BRCA mutation carriers have an estimated 80% life time risk of breast cancer, up to 40% life time risk of ovarian cancer, as well as increased risk of other malignancies including gastro-intestinal, pancreatic and prostate cancer . In some family clusters, high disease burden is noticed with several generations effected at young ages, causing significant physical and psychological morbidity [2, 3]. Previous studies have shown that population based BRCA screening is cost effective and can be used as a screening tool that allows very effective risk reduction strategies for BRCA carriers [4,5,6]. Another possible strategy that may prevent passing on the BRCA gene to next generations is selection of BRCA negative embryos using in-vitro fertilization (IVF) and preimplantation genetic testing for monogenic/single gene disorders (PGT-M).

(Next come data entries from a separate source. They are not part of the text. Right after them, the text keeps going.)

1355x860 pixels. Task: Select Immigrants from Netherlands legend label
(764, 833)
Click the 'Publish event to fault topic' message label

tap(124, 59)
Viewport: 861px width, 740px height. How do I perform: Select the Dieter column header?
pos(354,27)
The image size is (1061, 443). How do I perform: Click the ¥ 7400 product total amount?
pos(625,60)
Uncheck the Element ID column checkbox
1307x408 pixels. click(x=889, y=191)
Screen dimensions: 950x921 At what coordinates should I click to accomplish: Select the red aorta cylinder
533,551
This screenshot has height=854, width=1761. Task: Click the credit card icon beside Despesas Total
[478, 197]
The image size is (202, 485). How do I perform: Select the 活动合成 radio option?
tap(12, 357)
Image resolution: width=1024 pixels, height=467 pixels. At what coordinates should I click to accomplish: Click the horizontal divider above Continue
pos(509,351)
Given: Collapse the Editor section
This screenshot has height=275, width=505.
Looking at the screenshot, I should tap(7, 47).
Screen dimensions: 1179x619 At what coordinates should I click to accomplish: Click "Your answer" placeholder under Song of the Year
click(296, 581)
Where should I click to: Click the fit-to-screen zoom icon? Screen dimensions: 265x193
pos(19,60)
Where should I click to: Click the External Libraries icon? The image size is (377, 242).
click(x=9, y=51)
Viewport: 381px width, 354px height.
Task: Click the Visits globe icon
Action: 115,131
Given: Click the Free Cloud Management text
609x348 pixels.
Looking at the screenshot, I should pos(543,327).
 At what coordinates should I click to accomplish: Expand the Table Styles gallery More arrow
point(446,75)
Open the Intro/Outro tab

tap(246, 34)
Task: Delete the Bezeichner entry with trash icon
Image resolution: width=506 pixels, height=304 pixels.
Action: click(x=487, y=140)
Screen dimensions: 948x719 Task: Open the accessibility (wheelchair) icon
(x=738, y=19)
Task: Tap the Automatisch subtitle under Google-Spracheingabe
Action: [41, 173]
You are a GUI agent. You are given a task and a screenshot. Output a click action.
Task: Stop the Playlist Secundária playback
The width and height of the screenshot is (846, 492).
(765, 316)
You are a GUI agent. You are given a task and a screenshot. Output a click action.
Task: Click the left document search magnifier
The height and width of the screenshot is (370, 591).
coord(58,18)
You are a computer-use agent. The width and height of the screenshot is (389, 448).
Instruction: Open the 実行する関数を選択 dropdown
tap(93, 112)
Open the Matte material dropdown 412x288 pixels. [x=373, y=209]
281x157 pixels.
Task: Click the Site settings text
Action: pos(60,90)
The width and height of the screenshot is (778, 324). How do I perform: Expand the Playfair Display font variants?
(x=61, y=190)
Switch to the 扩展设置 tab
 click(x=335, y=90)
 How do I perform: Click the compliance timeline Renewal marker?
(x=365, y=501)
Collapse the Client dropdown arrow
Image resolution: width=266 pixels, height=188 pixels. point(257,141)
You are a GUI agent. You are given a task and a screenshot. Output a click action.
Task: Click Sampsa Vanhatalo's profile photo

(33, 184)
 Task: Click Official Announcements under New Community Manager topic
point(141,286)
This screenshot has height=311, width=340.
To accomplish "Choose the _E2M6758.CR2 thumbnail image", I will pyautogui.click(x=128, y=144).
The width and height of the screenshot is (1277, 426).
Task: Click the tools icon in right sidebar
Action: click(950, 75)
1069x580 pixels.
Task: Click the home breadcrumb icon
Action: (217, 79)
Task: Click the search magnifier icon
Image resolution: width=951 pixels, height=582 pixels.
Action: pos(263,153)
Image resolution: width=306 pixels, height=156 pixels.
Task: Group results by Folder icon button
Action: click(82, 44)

PGT-M enables selection of unaffected embryos for embryo transfer and may be used for prevention of single gene disorders, such as BRCA gene mutations, in offspring [7, 8]. The Ethics committee opinion of the European Society of Human Reproduction and Embryology stated that PGT-M for adult-onset conditions is ethically justifiable when the conditions are serious and when there are no known interventions for the conditions, or the available interventions are either inadequately effective or are perceived to be significantly burdensome . Indeed, delivering a BRCA negative newborn would prevent the need for life long cancer surveillance for BRCA positive patients along with the medical, psychological and financial burden associated, and may be a suitable solution for some BRCA positive families.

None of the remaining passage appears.